We had a thread about this one, looks much better painted I think, even if its still overkill somehow.:runaway:


----------



## tonigmr2 (Sep 12, 2002)

They have ruined the lines of the car.:runaway:


----------



## gtrlux (Mar 8, 2006)

tonigmr2 said:


> They have ruined the lines of the car.:runaway:


Toni have you seen the pics when they made it? . .that was horrid . . . but I think they got the job right some how now. The real JTC GTR has very different rear arches, but the front looks about the same . . . I mean its a GT car after all . .lol


----------



## MarkRiccioni (Dec 9, 2003)

I think the thing which 'kills' it for me (and pretty much all JGTC-inspired kits) is the wheels/tyres simply don't fill the arches.

That's not to say, fit some 20in and make it look turd, but if you're going to do 'JGTC style' you need some 18x12 centerlock Volks with BIG beefy track tyres... granted not very legal or easy/cheap to get hold of, but i imagine building that kit couldn't be cheap either.


----------



## LiamGTR (Nov 26, 2006)

Was thsi the one that was matt black/grey? Looks much better in that colour


----------



## GTR Cook (Apr 22, 2008)

The problem with trying to create a JGTC style kit is the front wings will always be wrong and this is what stands out for me. 

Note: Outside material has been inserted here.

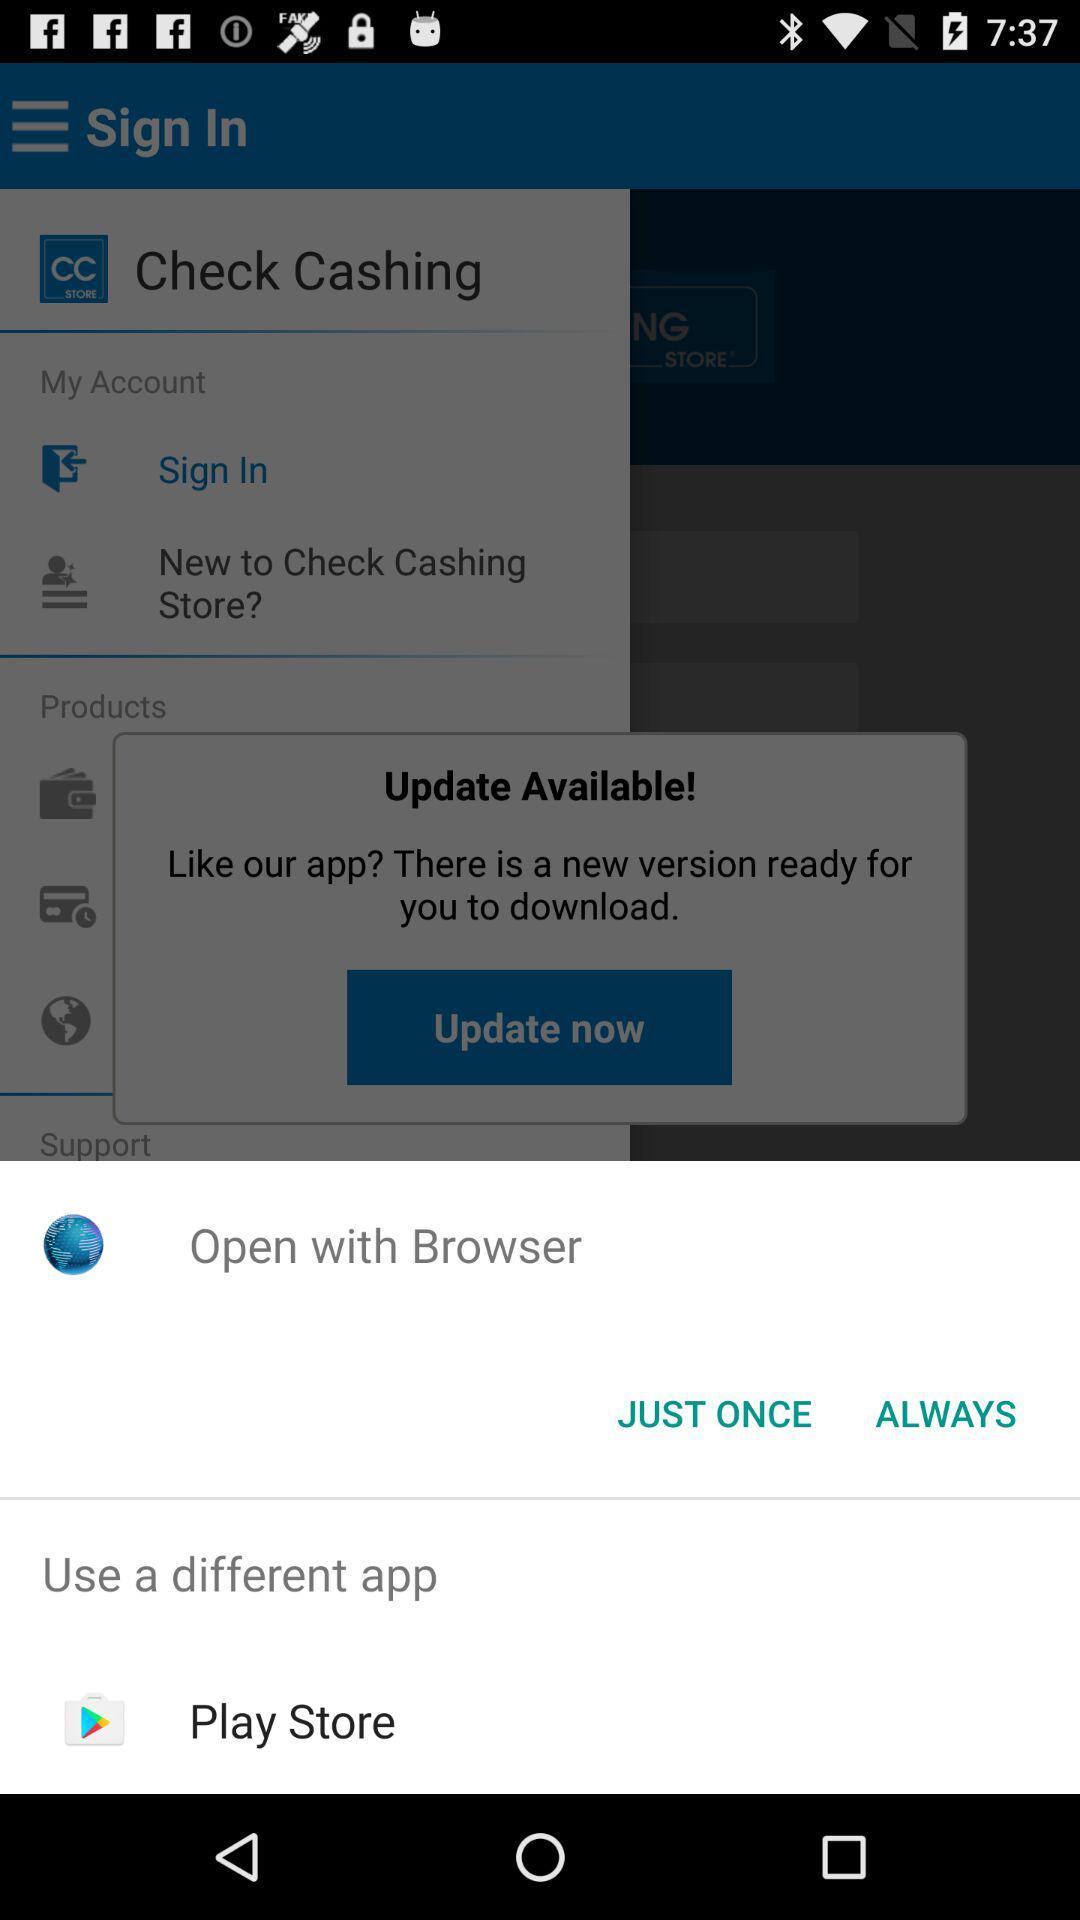 This screenshot has height=1920, width=1080. I want to click on the item above play store item, so click(540, 1572).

The suspesion setups are different allowing the race car to sit lower and therefore having less material from the top of the wheel to the bonnet line (hope that makes sense).

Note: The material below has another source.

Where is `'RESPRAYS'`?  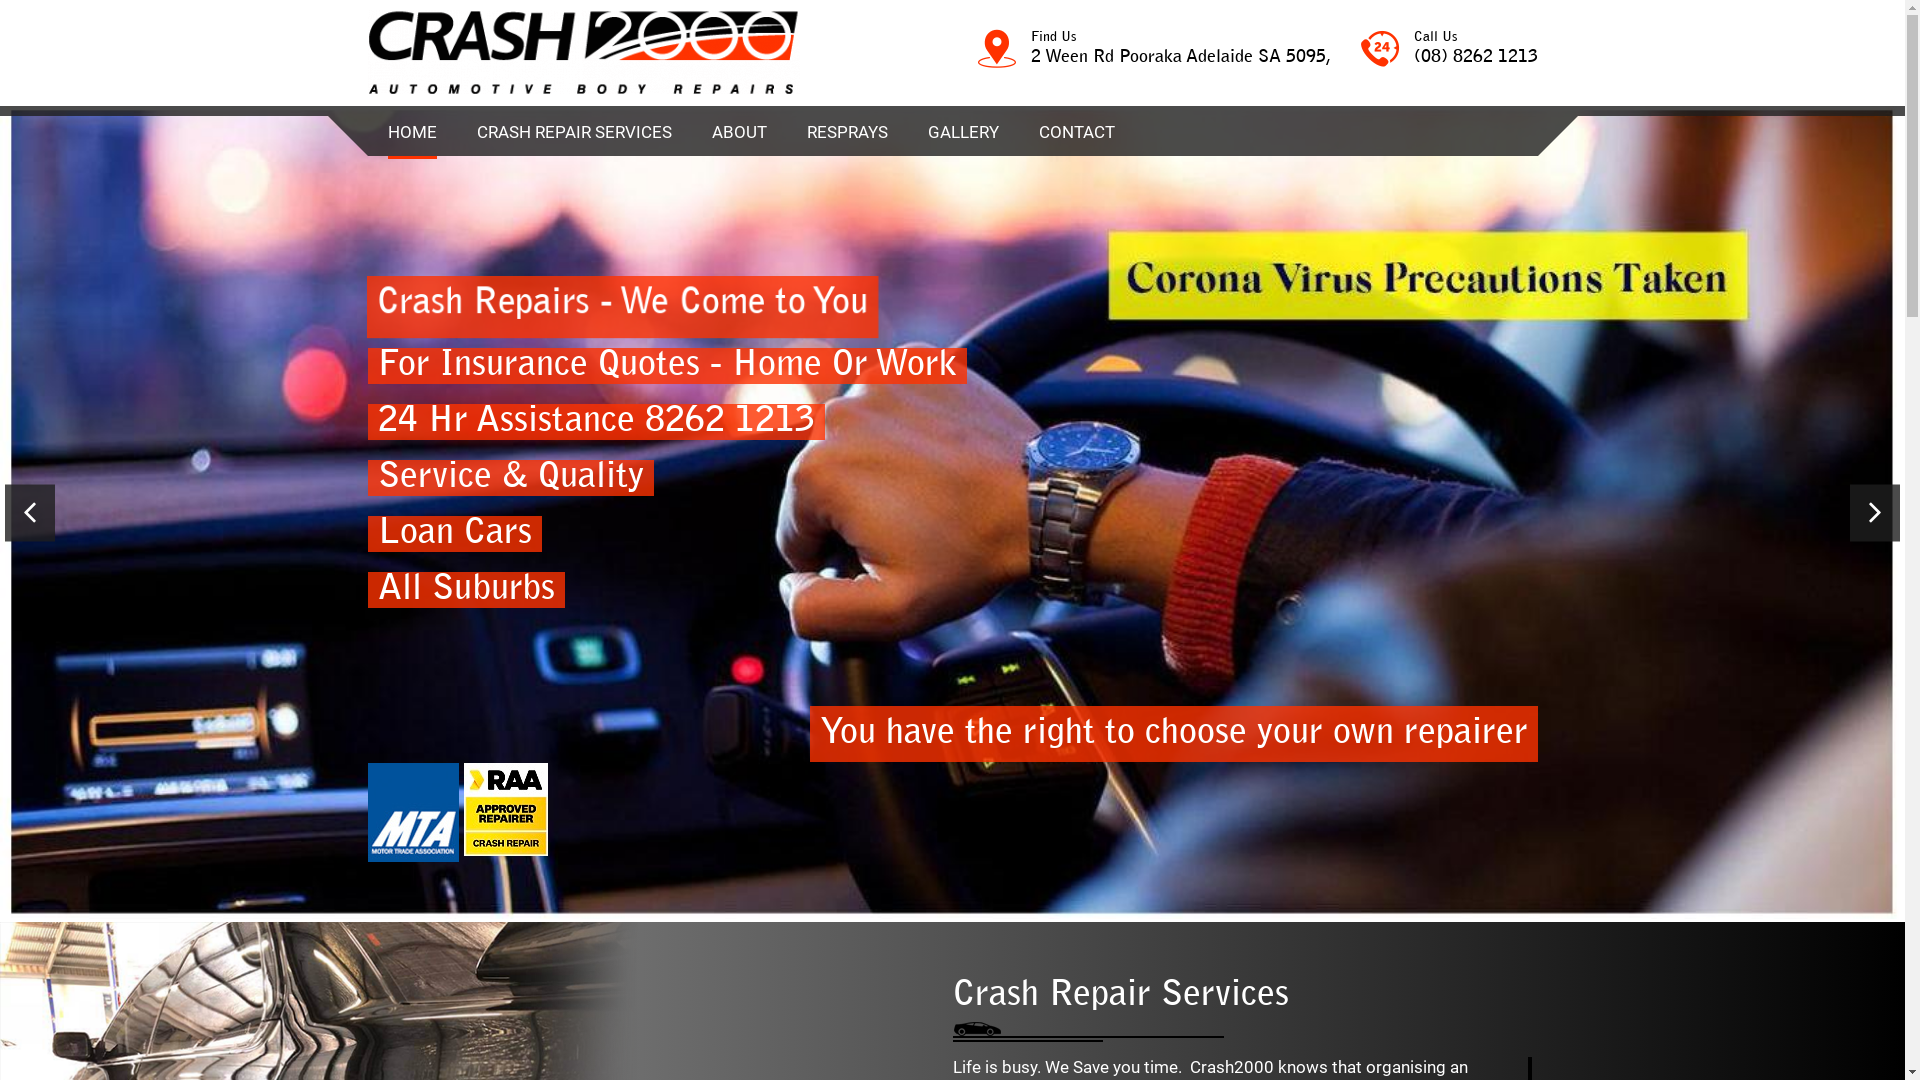
'RESPRAYS' is located at coordinates (846, 131).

I applaud the work and effort thats gone into this but its not my cup of tea, sorry.


----------



## jim-lm (Mar 15, 2005)

The front for me looks good very jgtc look, but the rear arches are horrid and from the back even worse.

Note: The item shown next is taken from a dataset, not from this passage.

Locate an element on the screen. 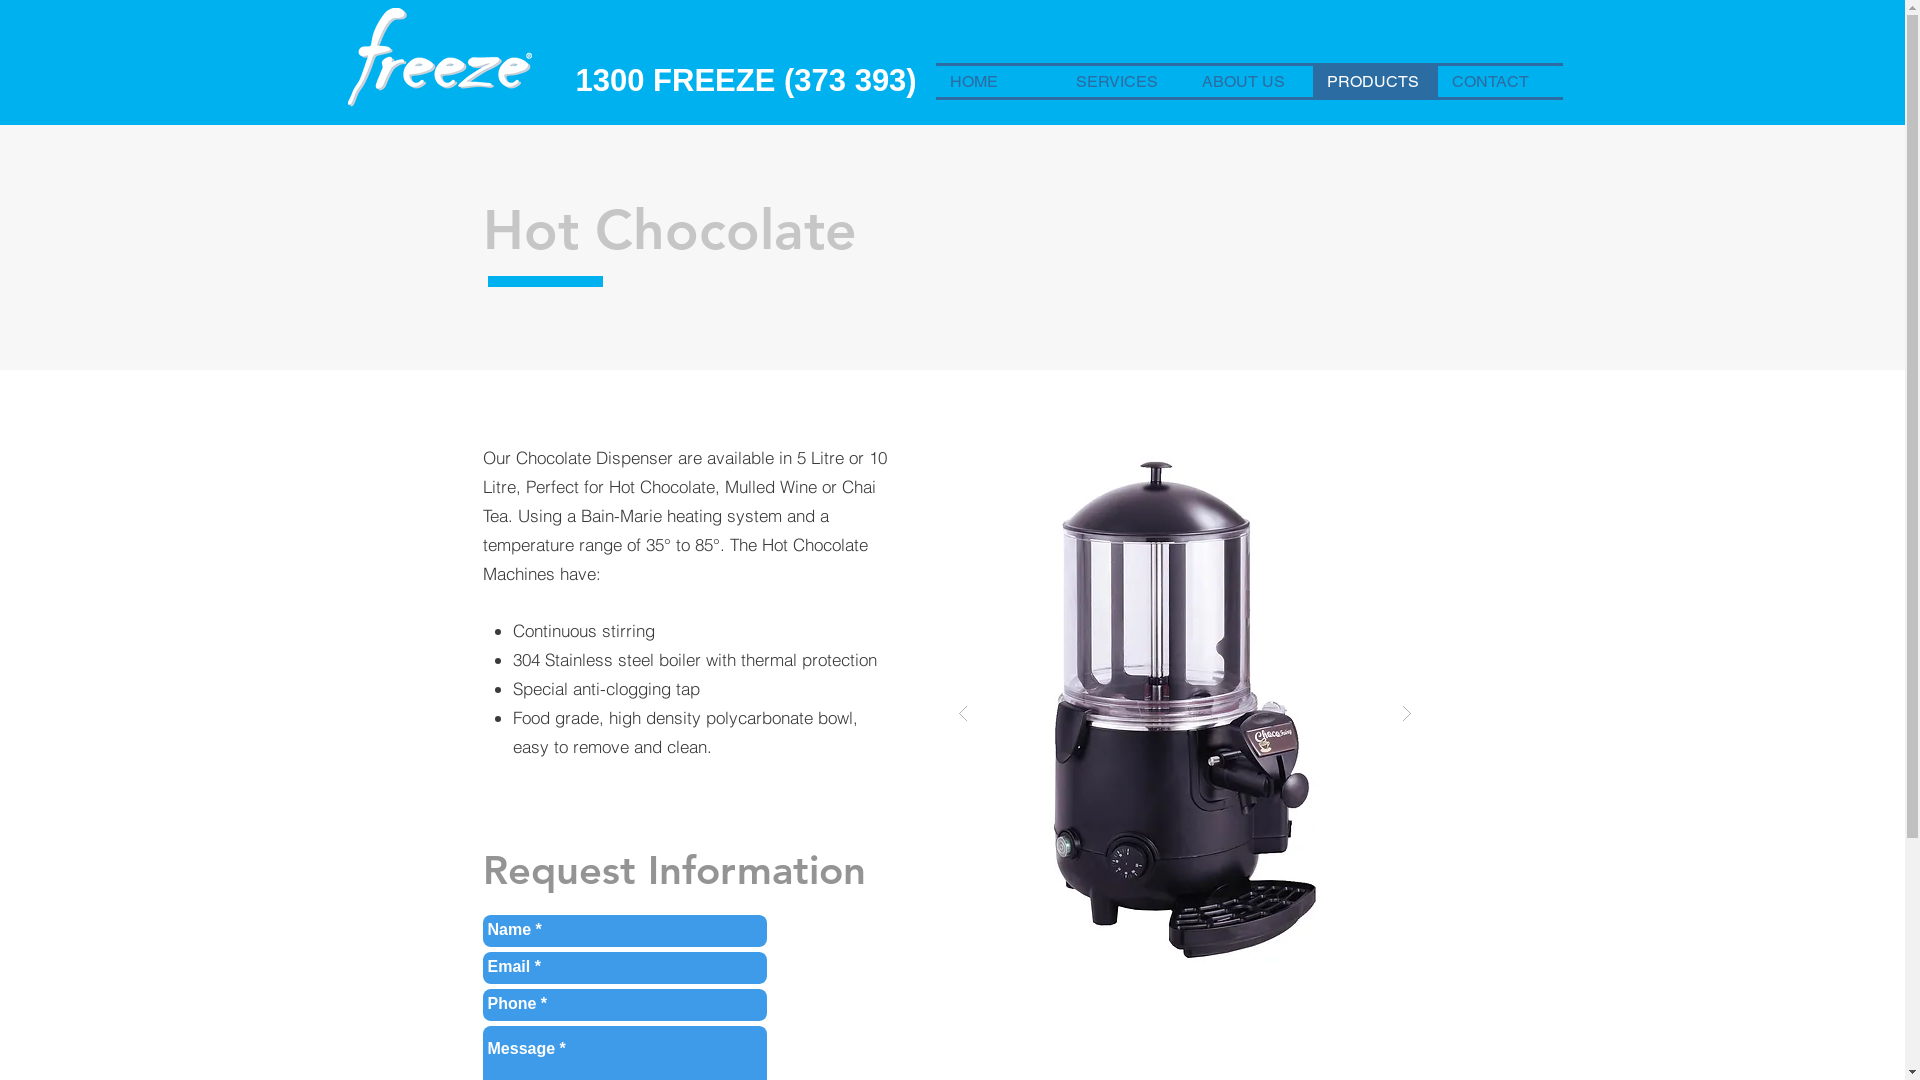  'FREEZE White Logo.png' is located at coordinates (439, 58).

As though all the effort went into the front of the car where the front arches meet the bonnet with the wider bumper.
The rear arches are slaped on not going to the boot line and the rear bumper not meeting the arches at the back.

sorry but not my cup of tea either.


----------



## Mikster (Feb 17, 2006)

Bat mobile....horrid looking thing. Same to ruin such a fine car...


----------



## ooomoo (May 12, 2010)

eeww thats horrible :S sorry lol


----------



## Boosted (Jun 5, 2008)

LiamGTR said:


> Was thsi the one that was matt black/grey? Looks much better in that colour


Yes, when it was a work in progress.


----------



## Boosted (Jun 5, 2008)

Luc-Michel built a lovely JGTC style R34, but it ended up so highly modified he isn't allowed to drive on the road in France. And I don't think it's legal for any race series either. 

Damn shame, cos it's a lovely car.


----------



## hodgie (Oct 23, 2003)

Yep, remember it now, GTS-t as well. Front looks ok but the back is justuke:


----------



## ohms777 (Jul 27, 2010)

wow, that's not messing about


----------



## gtrvspec95 (Aug 25, 2008)

yeah front looks nice but the back looks like a box imao but each to their own I guess.


----------